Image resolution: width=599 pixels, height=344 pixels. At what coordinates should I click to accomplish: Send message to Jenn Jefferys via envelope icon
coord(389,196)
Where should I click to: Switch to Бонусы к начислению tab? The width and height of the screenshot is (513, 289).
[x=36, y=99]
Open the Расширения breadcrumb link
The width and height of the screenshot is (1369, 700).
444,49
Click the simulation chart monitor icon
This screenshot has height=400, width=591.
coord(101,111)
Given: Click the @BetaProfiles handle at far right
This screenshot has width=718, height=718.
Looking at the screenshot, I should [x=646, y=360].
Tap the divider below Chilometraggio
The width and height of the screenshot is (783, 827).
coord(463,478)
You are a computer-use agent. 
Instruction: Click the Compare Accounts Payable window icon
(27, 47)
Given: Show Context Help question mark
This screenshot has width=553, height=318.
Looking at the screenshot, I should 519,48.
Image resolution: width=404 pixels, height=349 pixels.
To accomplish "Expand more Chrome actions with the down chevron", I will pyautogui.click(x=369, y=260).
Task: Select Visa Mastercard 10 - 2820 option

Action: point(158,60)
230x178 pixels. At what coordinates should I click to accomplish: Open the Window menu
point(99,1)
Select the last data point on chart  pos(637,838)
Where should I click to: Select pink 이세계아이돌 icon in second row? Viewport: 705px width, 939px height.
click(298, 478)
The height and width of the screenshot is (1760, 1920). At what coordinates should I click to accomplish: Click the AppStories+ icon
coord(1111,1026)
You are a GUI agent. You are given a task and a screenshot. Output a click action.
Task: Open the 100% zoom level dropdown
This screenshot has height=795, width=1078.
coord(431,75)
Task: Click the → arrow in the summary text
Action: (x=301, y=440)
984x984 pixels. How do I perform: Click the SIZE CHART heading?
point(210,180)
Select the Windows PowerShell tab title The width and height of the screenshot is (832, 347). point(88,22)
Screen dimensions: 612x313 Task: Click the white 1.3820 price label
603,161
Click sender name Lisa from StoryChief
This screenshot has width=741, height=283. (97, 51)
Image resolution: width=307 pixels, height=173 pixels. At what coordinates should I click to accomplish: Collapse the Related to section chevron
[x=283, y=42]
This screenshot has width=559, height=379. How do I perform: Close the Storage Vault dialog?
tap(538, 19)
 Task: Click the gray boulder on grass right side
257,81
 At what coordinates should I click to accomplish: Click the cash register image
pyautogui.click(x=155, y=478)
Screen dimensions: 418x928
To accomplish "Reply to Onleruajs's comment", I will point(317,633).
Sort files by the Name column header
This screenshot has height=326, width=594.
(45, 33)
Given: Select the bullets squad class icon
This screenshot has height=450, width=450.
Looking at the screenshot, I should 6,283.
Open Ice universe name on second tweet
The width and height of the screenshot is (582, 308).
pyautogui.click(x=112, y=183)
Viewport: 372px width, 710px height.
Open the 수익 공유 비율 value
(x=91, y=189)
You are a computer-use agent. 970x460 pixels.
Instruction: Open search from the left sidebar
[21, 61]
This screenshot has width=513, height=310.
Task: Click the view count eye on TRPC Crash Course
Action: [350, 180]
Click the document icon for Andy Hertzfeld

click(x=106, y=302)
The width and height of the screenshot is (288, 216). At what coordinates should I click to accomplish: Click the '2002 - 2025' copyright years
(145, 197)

------

-- Exercise description --
Reproduce, exactly and in full, the lines from the one that contains "Task: Open the 100% zoom level dropdown" to the end of the material.

-- Task response --
Task: Open the 100% zoom level dropdown
This screenshot has height=795, width=1078.
coord(431,75)
Task: Click the → arrow in the summary text
Action: (x=301, y=440)
984x984 pixels. How do I perform: Click the SIZE CHART heading?
point(210,180)
Select the Windows PowerShell tab title The width and height of the screenshot is (832, 347). point(88,22)
Screen dimensions: 612x313 Task: Click the white 1.3820 price label
603,161
Click sender name Lisa from StoryChief
This screenshot has width=741, height=283. (97, 51)
Image resolution: width=307 pixels, height=173 pixels. At what coordinates should I click to accomplish: Collapse the Related to section chevron
[x=283, y=42]
This screenshot has width=559, height=379. How do I perform: Close the Storage Vault dialog?
tap(538, 19)
 Task: Click the gray boulder on grass right side
257,81
 At what coordinates should I click to accomplish: Click the cash register image
pyautogui.click(x=155, y=478)
Screen dimensions: 418x928
To accomplish "Reply to Onleruajs's comment", I will point(317,633).
Sort files by the Name column header
This screenshot has height=326, width=594.
(45, 33)
Given: Select the bullets squad class icon
This screenshot has height=450, width=450.
Looking at the screenshot, I should 6,283.
Open Ice universe name on second tweet
The width and height of the screenshot is (582, 308).
pyautogui.click(x=112, y=183)
Viewport: 372px width, 710px height.
Open the 수익 공유 비율 value
(x=91, y=189)
You are a computer-use agent. 970x460 pixels.
Instruction: Open search from the left sidebar
[21, 61]
This screenshot has width=513, height=310.
Task: Click the view count eye on TRPC Crash Course
Action: [350, 180]
Click the document icon for Andy Hertzfeld

click(x=106, y=302)
The width and height of the screenshot is (288, 216). At what coordinates should I click to accomplish: Click the '2002 - 2025' copyright years
(145, 197)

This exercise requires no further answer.